-- Opening Marker --

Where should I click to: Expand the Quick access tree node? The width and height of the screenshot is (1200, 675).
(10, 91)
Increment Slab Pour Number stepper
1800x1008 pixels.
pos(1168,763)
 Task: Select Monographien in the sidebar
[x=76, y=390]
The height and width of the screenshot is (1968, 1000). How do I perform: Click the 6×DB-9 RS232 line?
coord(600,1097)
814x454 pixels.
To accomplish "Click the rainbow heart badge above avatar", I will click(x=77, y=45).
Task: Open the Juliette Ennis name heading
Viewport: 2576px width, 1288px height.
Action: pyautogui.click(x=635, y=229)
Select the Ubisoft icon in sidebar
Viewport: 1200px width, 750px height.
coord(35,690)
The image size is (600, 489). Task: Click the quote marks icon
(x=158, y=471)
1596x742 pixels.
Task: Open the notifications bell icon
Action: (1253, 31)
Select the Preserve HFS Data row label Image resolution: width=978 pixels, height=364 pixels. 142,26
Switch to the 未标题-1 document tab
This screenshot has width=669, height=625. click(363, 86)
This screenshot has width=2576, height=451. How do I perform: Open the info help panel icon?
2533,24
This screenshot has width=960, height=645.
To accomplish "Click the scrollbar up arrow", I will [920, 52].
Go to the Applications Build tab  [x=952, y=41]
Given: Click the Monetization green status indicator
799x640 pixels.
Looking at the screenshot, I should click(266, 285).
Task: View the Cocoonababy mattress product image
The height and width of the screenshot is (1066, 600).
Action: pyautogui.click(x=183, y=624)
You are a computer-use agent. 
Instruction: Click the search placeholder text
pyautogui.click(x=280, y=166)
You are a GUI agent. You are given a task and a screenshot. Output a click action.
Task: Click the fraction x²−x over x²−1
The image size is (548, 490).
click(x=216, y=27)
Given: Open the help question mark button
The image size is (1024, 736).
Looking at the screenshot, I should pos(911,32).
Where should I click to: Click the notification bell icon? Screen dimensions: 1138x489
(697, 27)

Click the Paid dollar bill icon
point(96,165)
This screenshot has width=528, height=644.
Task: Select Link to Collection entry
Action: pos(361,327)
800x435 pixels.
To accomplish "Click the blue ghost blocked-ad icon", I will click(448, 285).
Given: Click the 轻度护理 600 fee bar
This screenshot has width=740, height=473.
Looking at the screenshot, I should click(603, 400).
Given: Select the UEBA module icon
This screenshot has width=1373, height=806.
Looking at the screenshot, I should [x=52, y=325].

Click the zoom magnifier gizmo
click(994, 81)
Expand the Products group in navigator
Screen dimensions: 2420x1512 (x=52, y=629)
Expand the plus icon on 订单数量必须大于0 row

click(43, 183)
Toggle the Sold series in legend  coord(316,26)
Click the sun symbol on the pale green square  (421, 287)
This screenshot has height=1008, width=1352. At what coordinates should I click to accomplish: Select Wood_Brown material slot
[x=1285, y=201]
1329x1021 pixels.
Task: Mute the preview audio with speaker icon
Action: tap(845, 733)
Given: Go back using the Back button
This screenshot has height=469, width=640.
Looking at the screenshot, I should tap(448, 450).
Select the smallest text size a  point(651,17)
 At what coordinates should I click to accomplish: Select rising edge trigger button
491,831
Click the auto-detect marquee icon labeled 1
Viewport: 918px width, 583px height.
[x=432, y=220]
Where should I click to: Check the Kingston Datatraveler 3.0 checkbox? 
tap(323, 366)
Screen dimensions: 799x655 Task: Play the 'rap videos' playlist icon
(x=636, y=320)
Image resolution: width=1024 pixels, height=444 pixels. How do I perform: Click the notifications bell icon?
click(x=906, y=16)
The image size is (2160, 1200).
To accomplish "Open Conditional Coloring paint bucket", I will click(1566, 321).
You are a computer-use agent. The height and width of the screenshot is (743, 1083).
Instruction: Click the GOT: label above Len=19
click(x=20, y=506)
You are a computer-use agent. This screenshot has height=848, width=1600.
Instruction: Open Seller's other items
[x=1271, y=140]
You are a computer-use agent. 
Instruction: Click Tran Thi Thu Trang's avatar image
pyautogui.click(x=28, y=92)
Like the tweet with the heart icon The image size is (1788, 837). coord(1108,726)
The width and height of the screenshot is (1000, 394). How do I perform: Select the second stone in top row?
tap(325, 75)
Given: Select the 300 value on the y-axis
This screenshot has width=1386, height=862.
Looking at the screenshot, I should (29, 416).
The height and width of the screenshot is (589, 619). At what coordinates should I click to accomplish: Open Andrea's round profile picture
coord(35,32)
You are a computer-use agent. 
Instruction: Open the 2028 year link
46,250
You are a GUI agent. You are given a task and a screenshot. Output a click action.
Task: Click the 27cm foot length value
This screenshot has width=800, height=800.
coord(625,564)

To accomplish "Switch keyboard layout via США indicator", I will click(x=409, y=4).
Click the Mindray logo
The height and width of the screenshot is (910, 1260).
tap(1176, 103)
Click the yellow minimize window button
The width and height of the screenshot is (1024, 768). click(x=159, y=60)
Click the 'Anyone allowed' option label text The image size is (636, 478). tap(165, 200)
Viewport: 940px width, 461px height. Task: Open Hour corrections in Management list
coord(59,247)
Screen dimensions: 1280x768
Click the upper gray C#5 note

-- Closing Marker --

**Action item:** Look through the listing above. Pick out each line with "will" and copy it.

**Answer box:**
To accomplish "Click the rainbow heart badge above avatar", I will click(x=77, y=45).
To accomplish "Click the scrollbar up arrow", I will [920, 52].
To accomplish "Click the blue ghost blocked-ad icon", I will click(448, 285).
To accomplish "Open Conditional Coloring paint bucket", I will click(1566, 321).
To accomplish "Switch keyboard layout via США indicator", I will click(x=409, y=4).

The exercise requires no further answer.